BRIEF - Reproduce the entries below exactly, but only from the line containing "Open the Resources tab" to the line containing "Image resolution: width=1292", inclusive.

SOURCE MATERIAL -
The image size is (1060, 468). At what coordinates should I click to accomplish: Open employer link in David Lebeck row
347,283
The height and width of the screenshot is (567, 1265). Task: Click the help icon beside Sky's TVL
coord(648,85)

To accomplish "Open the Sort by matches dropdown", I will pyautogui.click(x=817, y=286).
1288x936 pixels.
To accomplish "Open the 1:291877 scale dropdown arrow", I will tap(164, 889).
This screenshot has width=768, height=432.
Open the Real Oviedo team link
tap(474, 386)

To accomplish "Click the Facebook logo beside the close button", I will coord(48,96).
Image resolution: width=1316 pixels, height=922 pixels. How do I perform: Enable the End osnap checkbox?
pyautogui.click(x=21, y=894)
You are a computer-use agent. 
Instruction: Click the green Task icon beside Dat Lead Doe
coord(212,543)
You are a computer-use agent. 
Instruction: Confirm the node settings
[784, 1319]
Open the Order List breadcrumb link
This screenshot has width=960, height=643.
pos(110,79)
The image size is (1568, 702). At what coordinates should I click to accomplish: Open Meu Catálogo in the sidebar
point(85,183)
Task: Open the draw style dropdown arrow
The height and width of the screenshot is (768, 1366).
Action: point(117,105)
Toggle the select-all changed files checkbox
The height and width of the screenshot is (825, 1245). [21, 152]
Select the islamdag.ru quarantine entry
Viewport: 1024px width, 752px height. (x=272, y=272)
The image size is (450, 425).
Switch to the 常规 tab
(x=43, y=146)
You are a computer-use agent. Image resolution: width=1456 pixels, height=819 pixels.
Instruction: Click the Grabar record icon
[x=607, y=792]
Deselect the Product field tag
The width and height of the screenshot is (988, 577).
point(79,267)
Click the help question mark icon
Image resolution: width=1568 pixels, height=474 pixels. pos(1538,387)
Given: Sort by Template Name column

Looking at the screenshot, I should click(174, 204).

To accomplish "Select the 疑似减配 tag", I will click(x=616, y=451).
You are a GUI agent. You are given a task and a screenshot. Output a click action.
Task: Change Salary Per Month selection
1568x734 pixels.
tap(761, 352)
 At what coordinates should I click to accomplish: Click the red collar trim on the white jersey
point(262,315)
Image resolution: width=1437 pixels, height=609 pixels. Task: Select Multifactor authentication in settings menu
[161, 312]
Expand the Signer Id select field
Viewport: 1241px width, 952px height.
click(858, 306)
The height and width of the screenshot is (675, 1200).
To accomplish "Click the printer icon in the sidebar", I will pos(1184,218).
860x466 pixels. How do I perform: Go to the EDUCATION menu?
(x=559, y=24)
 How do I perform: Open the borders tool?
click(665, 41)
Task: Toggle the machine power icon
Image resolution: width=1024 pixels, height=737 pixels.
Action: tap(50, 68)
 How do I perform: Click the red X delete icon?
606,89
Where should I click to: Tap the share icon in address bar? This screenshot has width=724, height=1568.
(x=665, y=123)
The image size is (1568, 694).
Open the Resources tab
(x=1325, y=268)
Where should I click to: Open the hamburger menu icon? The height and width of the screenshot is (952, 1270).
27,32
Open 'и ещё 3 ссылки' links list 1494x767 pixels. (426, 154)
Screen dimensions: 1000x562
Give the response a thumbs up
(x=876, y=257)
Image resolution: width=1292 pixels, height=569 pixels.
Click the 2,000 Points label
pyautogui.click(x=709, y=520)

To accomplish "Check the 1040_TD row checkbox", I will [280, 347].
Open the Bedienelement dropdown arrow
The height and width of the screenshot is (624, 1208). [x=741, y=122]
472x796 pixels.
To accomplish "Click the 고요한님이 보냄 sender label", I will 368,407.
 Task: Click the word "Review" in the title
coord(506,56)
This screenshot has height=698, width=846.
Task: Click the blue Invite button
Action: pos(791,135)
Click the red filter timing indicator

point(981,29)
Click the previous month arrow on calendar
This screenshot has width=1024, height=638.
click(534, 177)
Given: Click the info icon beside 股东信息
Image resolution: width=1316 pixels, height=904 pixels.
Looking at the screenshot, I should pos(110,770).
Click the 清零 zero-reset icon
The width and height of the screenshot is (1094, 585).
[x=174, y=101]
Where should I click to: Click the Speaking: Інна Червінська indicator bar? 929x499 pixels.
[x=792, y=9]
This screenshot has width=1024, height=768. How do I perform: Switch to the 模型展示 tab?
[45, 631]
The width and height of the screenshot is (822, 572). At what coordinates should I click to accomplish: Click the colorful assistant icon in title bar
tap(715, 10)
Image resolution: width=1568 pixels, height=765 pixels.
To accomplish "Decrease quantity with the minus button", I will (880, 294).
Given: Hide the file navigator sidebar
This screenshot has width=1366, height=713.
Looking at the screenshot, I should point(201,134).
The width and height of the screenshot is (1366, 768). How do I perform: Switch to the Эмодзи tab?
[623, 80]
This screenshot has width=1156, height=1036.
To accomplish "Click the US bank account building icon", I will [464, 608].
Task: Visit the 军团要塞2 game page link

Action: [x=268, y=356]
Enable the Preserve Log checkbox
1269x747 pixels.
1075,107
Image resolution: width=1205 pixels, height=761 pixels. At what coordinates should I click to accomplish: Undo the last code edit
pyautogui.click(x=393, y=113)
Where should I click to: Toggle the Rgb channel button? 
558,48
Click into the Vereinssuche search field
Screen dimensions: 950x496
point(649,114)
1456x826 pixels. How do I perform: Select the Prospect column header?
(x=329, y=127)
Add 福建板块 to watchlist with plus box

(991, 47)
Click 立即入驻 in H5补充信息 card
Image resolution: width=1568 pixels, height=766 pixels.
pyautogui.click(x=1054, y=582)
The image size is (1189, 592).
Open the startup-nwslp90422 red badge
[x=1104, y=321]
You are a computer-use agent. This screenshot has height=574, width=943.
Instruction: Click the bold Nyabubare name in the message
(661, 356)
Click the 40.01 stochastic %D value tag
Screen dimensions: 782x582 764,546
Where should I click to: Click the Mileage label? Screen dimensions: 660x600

RESULT OF THE TASK -
Open the Resources tab
(x=1325, y=268)
Where should I click to: Open the hamburger menu icon? The height and width of the screenshot is (952, 1270).
27,32
Open 'и ещё 3 ссылки' links list 1494x767 pixels. (426, 154)
Screen dimensions: 1000x562
Give the response a thumbs up
(x=876, y=257)
Image resolution: width=1292 pixels, height=569 pixels.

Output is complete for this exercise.